===== SELECTION =====

Example of a Neural Network with a Grassmann Layer
Here we show how to implement a neural network that contains a layer whose weight is an element of the Grassmann manifold and where this might be useful.
To answer where we would need this consider the following scenario
Problem statement
We are given data in a big space $\mathcal{D}=[d_i]_{i\in\mathcal{I}}\subset\mathbb{R}^N$ and know these data live on an $n$-dimensional[1] submanifold[2] in $\mathbb{R}^N$. Based on these data we would now like to generate new samples from the distributions that produced our original data. This is where the Grassmann manifold is useful: each element $V$ of the Grassmann manifold is an $n$-dimensional subspace of $\mathbb{R}^N$ from which we can easily sample. We can then construct a (bijective) mapping from this space $V$ onto a space that contains our data points $\mathcal{D}$.
Example
Consider the following toy example: We want to sample from the graph of the (scaled) Rosenbrock function $f(x,y) = ((1 - x)^2 + 100(y - x^2)^2)/1000$ while pretending we do not know the function.
rosenbrock(x::Vector) = ((1.0 - x[1]) ^ 2 + 100.0 * (x[2] - x[1] ^ 2) ^ 2) / 1000
x, y = -1.5:0.1:1.5, -1.5:0.1:1.5
z = Surface((x,y)->rosenbrock([x,y]), x, y)
p = surface(x,y,z; camera=(30,20), alpha=.6, colorbar=false, xlims=(-1.5, 1.5), ylims=(-1.5, 1.5), zlims=(0.0, rosenbrock([-1.5, -1.5])))
We now build a neural network whose task it is to map a product of two Gaussians $\mathcal{N}(0,1)\times\mathcal{N}(0,1)$ onto the graph of the Rosenbrock function where the range for $x$ and for $y$ is $[-1.5,1.5]$.
For computing the loss between the two distributions, i.e. $\Psi(\mathcal{N}(0,1)\times\mathcal{N}(0,1))$ and $f([-1.5,1.5], [-1.5,1.5])$ we use the Wasserstein distance[3].
using GeometricMachineLearning, Zygote, BrenierTwoFluid
import Random # hide
Random.seed!(1234)
model = Chain(GrassmannLayer(2,3), Dense(3, 8, tanh), Dense(8, 3, identity))

===== STORED RECORDS =====

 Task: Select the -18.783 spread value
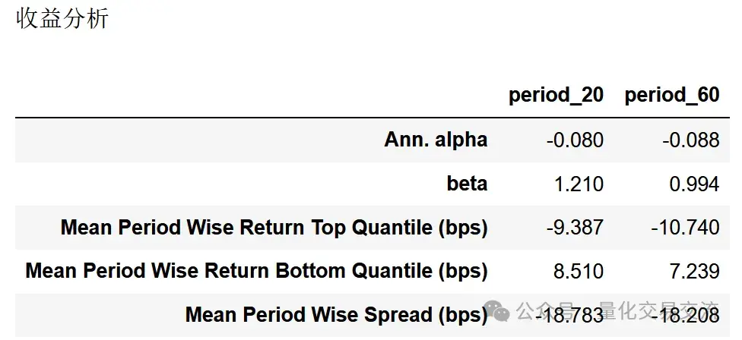[x=569, y=315]
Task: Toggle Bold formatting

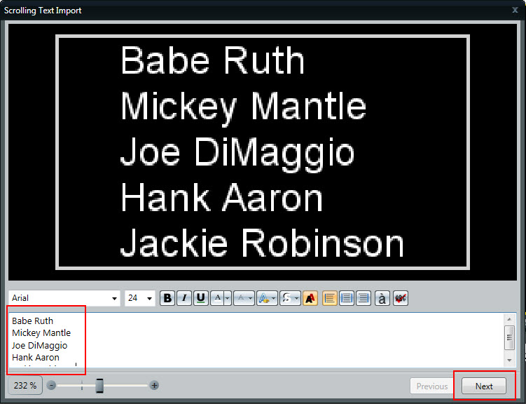Action: [x=167, y=298]
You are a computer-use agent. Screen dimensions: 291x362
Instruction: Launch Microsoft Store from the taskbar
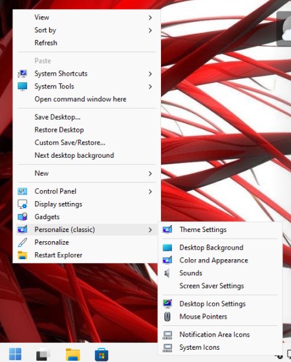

=====

**EXERCISE SET**
• 1. Transcribe the Grassmann layer text word for word, from "To answer where" up to and including "know the function.".
• 2. In the Grassmann layer text, which distance is used to compute the loss between the two distributions?

**FULL ANSWERS**
• 1.
To answer where we would need this consider the following scenario
Problem statement
We are given data in a big space $\mathcal{D}=[d_i]_{i\in\mathcal{I}}\subset\mathbb{R}^N$ and know these data live on an $n$-dimensional[1] submanifold[2] in $\mathbb{R}^N$. Based on these data we would now like to generate new samples from the distributions that produced our original data. This is where the Grassmann manifold is useful: each element $V$ of the Grassmann manifold is an $n$-dimensional subspace of $\mathbb{R}^N$ from which we can easily sample. We can then construct a (bijective) mapping from this space $V$ onto a space that contains our data points $\mathcal{D}$.
Example
Consider the following toy example: We want to sample from the graph of the (scaled) Rosenbrock function $f(x,y) = ((1 - x)^2 + 100(y - x^2)^2)/1000$ while pretending we do not know the function.

• 2. The Wasserstein distance.